9月1日(月)降矢ななさん「不安な時代だからこそ絵本を」(報告)

告知内容

『めっきらもっきらどおんどん』や「おれたち、ともだち!」シリーズで知られる絵本作家の降矢ななさんがこんな時期だからこそ絵本の大切さについてお話してくださいます。

講座概要

「絵本は子どもの心に残る、特別な力を持っています」と優しく語られた降矢さん。絵本に込められた想いをお話ししていただきました。

降矢さんの作品は様々な表現方法が駆使されています。最新刊『つるつるプール』ではひやむぎ小学校の生徒たちが細やかな線で丁寧に描きこまれている一方、わらべうた絵本『へっこぷっとたれた』は赤ちゃんに伝わるよう筆ペンで勢いよく描かれています。

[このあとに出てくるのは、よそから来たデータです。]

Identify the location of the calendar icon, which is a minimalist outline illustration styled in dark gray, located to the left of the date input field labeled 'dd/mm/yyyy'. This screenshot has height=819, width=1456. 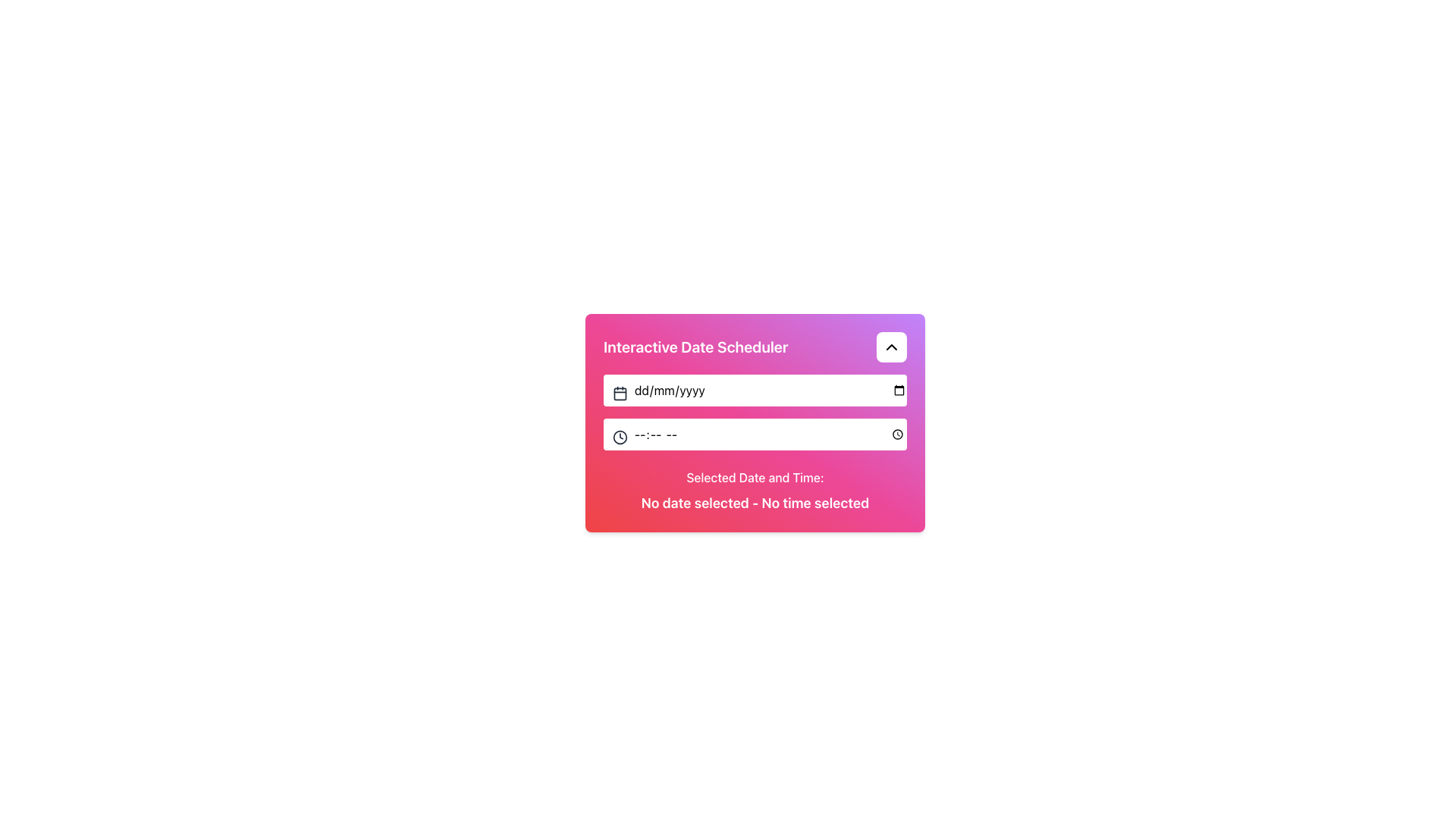
(620, 391).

どのような絵がより読者の目に留まるのか、子どもの気持ちを一番に考えて描かれているとのことでした。

さて、降矢さんの作品といえばキツネがよく登場しますね。その理由について『まゆとおに』のキツネを取り上げてお話しされました。キツネはまゆの友達で、読者の子ども目線でお話に加わっています。幼い頃キツネのぬいぐるみを大事にしていた降矢さんにとって、お話の世界へ入り込むための切符がキツネでした。キツネは、私たち読者の作中での代理人でもあったのです。

また、降矢さんは現在スロバキアで暮らされています。自然豊かなスロバキアでの暮らしは、そのまま降矢さんの作品にも反映されているようです。『ナミチカのきのこがり』など作品はスロバキアの文化に触れられる作品とのことです。

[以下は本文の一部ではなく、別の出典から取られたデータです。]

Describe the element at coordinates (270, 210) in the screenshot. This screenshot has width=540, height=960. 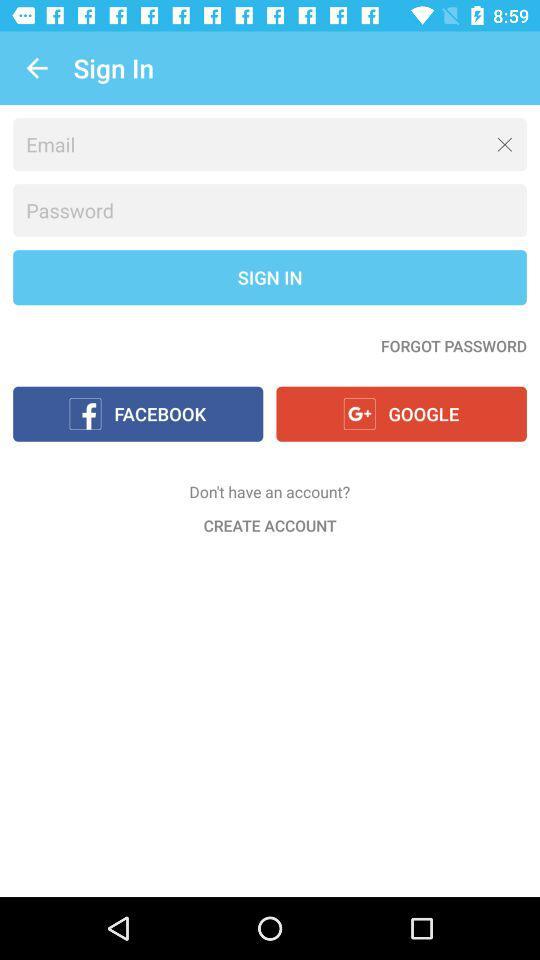
I see `password` at that location.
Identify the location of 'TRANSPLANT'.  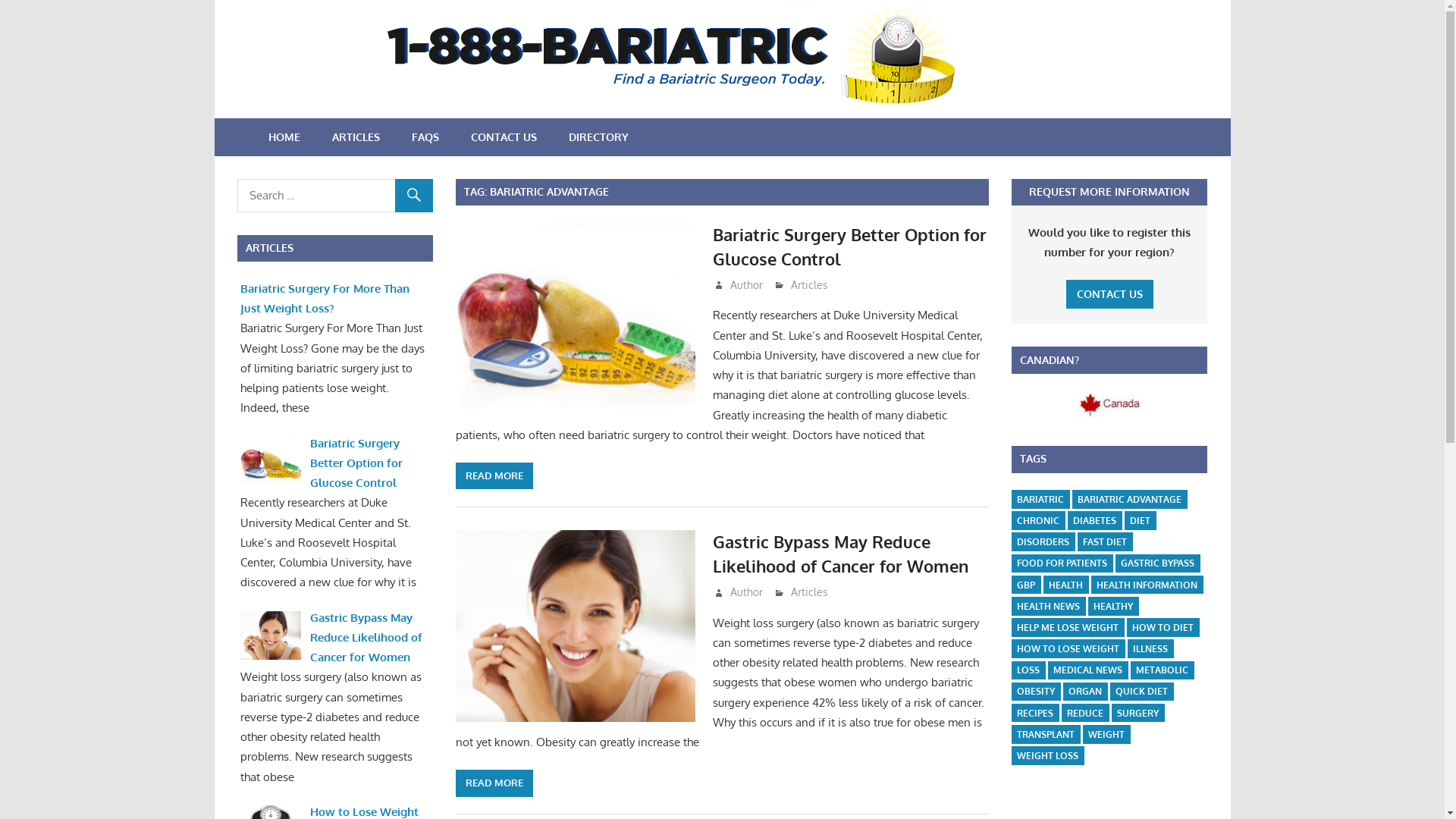
(1044, 733).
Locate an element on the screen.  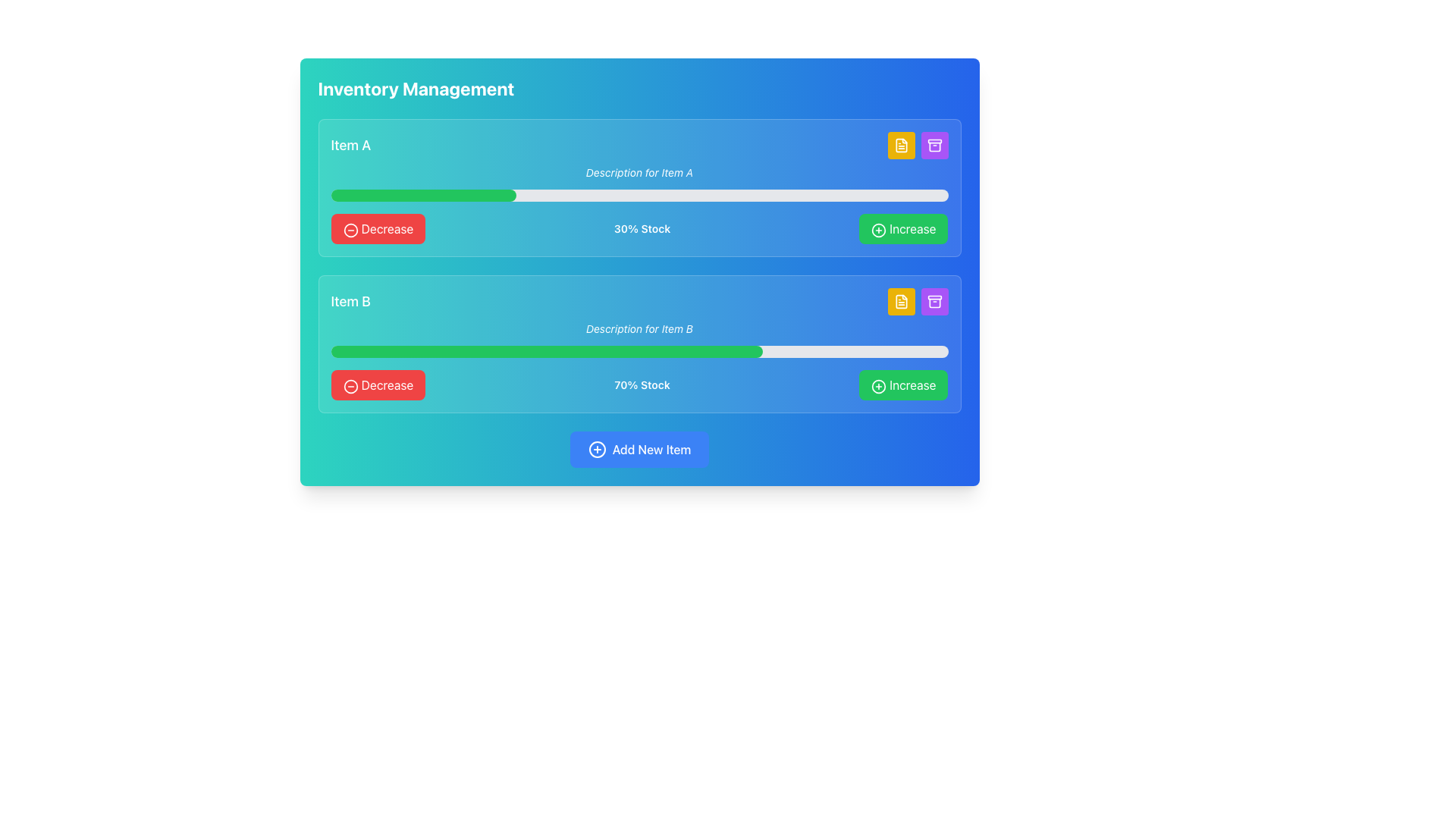
the progress bar located below the description text 'Description for Item A' and above the 'Decrease' and 'Increase' buttons, which visually indicates the percentage value of Item A's availability is located at coordinates (639, 195).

最後に『飛ぶ教室 55』へ掲載された出来事について話されました。病気で昏睡状態だった子が、その子が大好きで何度も読み聞かせをしていたという『めっきらもっきらどおんどん』を読み聞かせたところ目を覚ました、という俄かには信じがたいものでした。絵本から得た体験は、想像以上に深く子どもの心へ届いています。そしてそれは今の不安定で厳しい時代だからこそ必要なことと話されていました。

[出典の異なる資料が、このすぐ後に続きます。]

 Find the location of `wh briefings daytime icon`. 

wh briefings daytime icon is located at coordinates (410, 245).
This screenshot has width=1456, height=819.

降矢さんは「作家として勿論本は売れてほしい。でもそれ以上に、どこかの誰かがかけがえのない1冊に出会えることが大切だと思う」と話されました。本と人を繋ぐ図書館で働く者としても、色々学び・考えるきっかけいただけた講演でした。

御参加いただいたみなさ、降矢さん、ありがとうございました!

日時

2019年9月1日(日曜日)10:00~11:30

場所

塩尻市市民交流センター(えんぱーく)3階多目的ホール

講師

降矢 なな(ふりや なな)さん

1961年東京生まれ。スロバキア共和国のブラチスラバ美術大学でドゥシャン・カーライ教授に師事。本の挿絵と石版画を学ぶ。主な作品に『めっきらもっきらどおんどん』『ちょろりんのすてきなセーター』「やまんばのむすめ まゆ」シリーズ(以上、福音館書店)、「おれたち、ともだち!」シリーズ(偕成社)、『ナミチカのきのこがり』「わらべうたでひろがるあかちゃん絵本」シリーズ(童心社)、『どうぶつABCえほん』(のら書店)など、多数。現在、スロバキア共和国に在住しながら、絵本やタブローの制作を続けている。